---------- FRAGMENTO CITADO ----------

Días después se esperaba de forma ansiosa la visita del fantasma, cuando uno de aquellos chilenos decidió que por qué esperar y se plantó en Bellingshausen, donde fue recibido con alborozo (al parecer los rusos ya estaban bastante “contentos” cuando se presentó el chileno), y su llegada fue motivo para continuar la fiesta unas horas más.
Skúa dándose un baño después de la fiesta.

A partir de entonces las visitas entre los miembros de una y otra base se hicieron cada vez más frecuentes, … y las fiestas compartidas también; como los que habían dado las órdenes de no confraternizar estaban a miles de kilómetros y no sabían nada de lo que estaba ocurriendo allí, se perdió el temor a posibles broncas, castigos o represalias y se volvió a un hermanamiento similar al que hubo un tiempo atrás.
Y este Pingüino Papua buscó refugio en el mar; se le ve cierta cara de trauma.

---------- MATERIAL PROPORCIONADO ----------

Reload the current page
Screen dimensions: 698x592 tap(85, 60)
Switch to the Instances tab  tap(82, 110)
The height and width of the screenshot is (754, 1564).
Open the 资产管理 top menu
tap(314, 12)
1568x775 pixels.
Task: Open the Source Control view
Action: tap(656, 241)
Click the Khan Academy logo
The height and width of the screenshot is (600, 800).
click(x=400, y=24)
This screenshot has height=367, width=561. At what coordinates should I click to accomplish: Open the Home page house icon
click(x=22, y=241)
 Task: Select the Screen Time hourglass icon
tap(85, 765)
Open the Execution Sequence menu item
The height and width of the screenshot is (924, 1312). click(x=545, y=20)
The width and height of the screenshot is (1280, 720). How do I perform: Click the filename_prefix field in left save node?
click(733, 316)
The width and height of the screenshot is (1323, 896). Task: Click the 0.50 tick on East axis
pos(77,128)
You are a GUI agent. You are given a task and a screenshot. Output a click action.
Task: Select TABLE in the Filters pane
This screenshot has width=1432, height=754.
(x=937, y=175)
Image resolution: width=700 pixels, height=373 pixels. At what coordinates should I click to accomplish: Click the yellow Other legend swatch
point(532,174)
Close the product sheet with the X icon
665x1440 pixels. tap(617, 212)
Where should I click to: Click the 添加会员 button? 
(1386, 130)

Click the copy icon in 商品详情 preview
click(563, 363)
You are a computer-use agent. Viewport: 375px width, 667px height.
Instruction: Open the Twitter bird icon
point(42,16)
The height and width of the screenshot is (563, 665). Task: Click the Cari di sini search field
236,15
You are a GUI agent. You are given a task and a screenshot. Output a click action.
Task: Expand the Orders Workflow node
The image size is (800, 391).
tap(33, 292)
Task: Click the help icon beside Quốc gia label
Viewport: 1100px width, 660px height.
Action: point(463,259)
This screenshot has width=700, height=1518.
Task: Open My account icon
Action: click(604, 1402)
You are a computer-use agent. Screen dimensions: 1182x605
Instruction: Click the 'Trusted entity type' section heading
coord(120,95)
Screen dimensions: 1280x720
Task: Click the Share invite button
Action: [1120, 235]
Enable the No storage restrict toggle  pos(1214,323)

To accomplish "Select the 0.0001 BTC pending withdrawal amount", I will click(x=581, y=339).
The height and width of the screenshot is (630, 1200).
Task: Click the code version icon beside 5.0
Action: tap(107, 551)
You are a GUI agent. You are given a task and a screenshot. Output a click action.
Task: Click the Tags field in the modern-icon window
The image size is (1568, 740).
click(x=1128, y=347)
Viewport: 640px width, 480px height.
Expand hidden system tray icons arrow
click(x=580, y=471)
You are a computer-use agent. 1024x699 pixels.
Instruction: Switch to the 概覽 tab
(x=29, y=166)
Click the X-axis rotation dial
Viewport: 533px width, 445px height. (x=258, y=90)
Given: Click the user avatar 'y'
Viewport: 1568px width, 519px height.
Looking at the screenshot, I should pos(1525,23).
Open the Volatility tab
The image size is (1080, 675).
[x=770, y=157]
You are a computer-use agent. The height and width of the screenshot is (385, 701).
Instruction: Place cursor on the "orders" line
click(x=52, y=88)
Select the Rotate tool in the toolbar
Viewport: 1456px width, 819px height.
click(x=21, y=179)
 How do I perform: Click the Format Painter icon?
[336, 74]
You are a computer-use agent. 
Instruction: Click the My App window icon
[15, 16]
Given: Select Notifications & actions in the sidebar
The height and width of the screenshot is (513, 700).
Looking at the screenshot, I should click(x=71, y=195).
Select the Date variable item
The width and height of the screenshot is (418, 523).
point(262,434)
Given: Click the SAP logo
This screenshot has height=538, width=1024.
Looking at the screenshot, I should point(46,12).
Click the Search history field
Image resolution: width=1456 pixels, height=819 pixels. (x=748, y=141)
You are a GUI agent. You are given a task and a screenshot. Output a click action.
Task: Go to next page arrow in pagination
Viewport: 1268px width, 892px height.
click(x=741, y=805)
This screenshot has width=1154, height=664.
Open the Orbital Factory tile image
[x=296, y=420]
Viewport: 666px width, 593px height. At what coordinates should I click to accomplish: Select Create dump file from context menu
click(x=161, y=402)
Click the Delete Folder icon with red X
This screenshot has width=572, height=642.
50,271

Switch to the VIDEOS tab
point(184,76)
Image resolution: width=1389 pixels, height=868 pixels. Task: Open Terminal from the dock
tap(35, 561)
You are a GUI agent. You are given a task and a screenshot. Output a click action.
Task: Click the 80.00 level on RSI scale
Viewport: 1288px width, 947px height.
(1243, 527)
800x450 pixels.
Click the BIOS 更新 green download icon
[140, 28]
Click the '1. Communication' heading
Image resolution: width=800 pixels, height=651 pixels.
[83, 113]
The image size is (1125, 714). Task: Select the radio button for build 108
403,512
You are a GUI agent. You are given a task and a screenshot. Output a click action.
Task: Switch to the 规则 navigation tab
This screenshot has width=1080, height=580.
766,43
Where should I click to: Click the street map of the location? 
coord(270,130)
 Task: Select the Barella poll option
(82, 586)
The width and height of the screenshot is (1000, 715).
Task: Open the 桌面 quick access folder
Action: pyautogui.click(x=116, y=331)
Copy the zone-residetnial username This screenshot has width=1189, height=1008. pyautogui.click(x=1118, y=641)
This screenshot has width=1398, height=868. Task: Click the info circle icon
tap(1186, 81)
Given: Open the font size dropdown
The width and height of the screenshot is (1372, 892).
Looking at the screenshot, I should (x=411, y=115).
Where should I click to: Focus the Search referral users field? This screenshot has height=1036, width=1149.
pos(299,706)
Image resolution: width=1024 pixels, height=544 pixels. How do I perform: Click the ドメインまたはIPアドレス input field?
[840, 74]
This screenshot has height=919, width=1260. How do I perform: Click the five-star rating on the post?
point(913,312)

----------

> _TUS INSTRUCCIONES_:
Indica si cada afirmación concuerda con el fragmento citado. Responde sí o no y cita literalmente las palabras que lo deciden.
(a) El chileno que se presentó en Bellingshausen fue recibido con alborozo.
(b) Quienes habían dado las órdenes de no confraternizar sabían lo que estaba ocurriendo allí.
(c) Las visitas entre los miembros de una y otra base se volvieron cada vez menos frecuentes.

> _RESULTADO DEL EJERCICIO_:
(a) Sí: «donde fue recibido con alborozo».
(b) No: «estaban a miles de kilómetros y no sabían nada de lo que estaba ocurriendo allí».
(c) No: «las visitas entre los miembros de una y otra base se hicieron cada vez más frecuentes».